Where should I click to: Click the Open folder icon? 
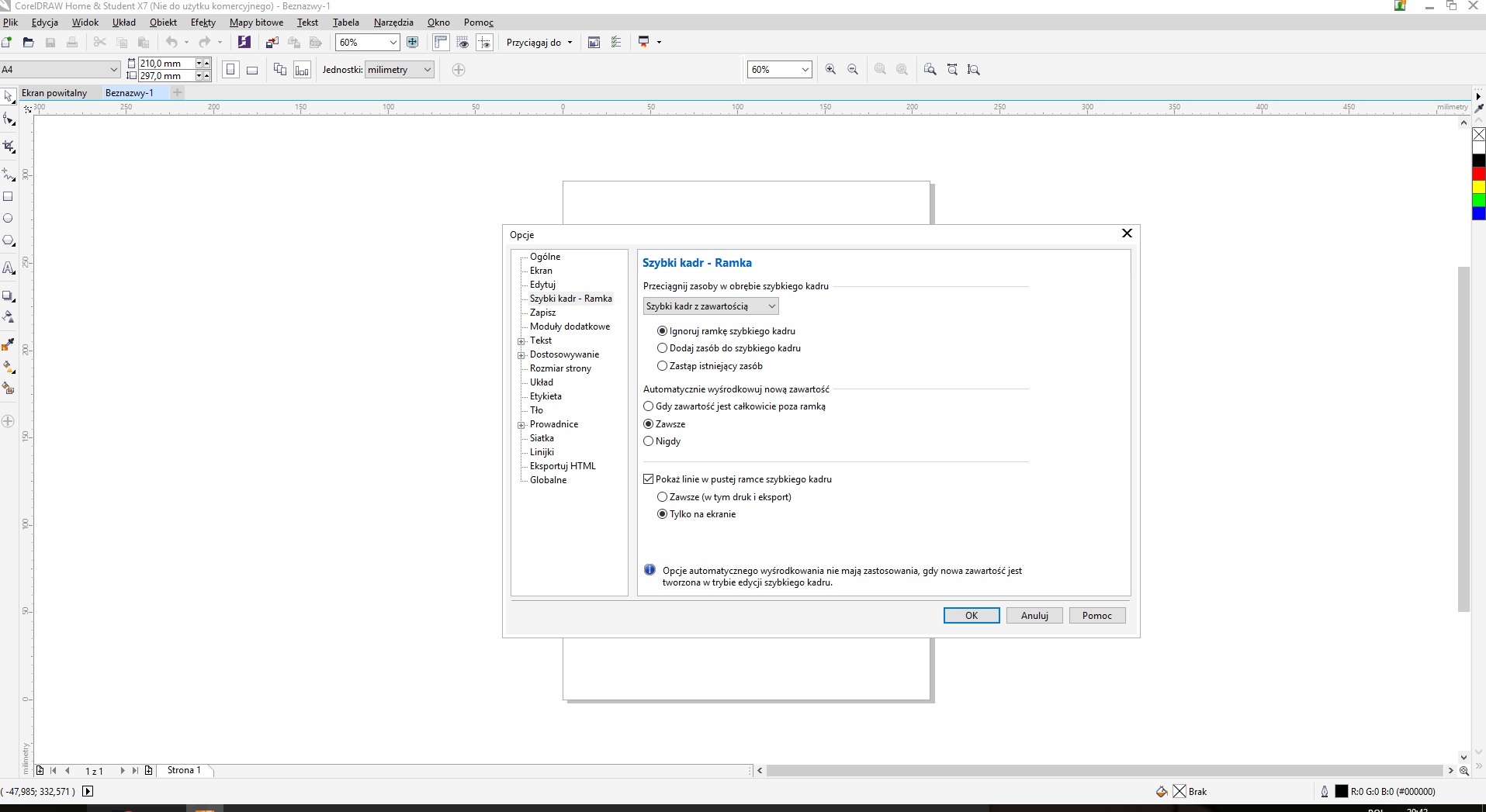(29, 43)
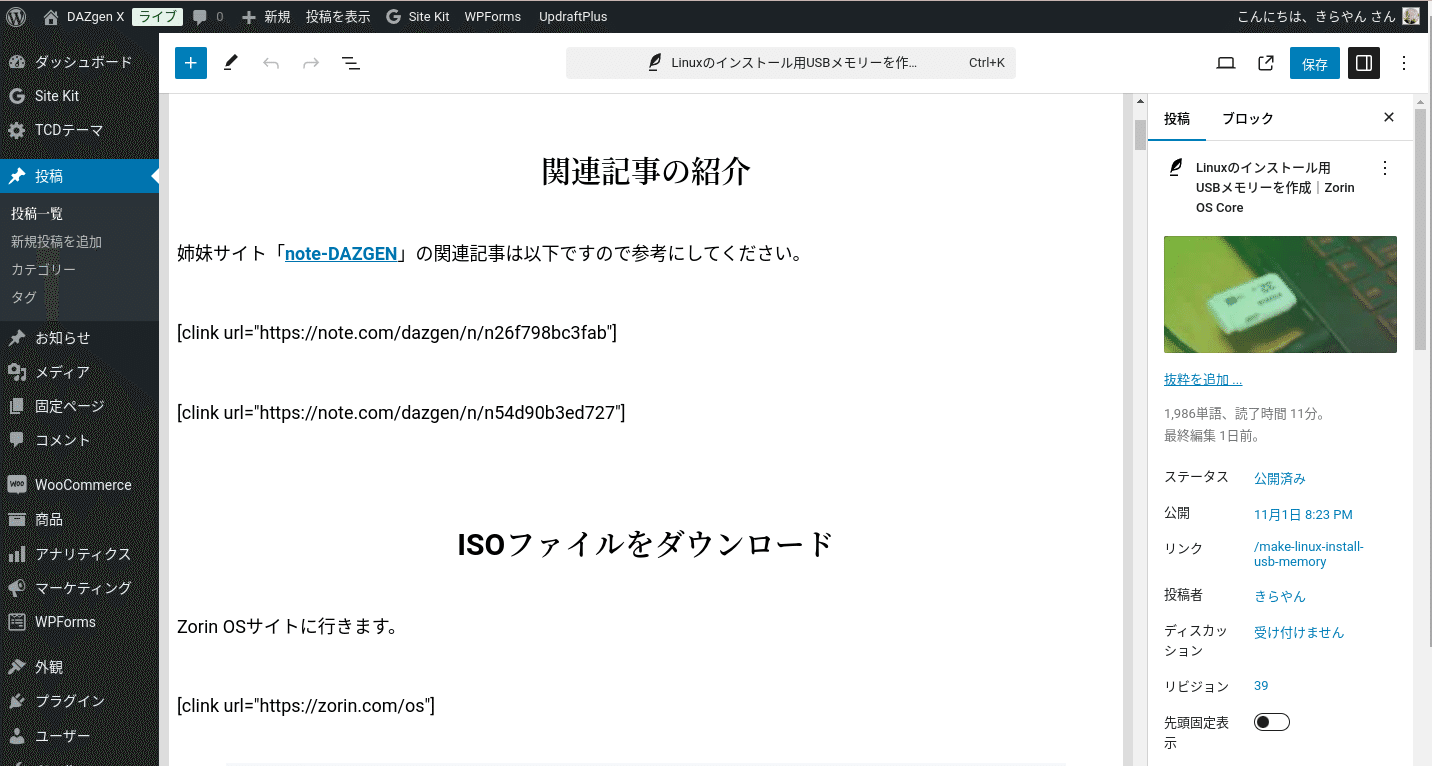Switch to the ブロック tab
Screen dimensions: 1432x766
coord(1247,118)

• Task directions: Output every line of the data above verbatim, leaving out the pictures.

• Correct answer:
Where should I click to: Click the Open folder icon? 
(29, 43)
Switch to the ブロック tab
Screen dimensions: 1432x766
coord(1247,118)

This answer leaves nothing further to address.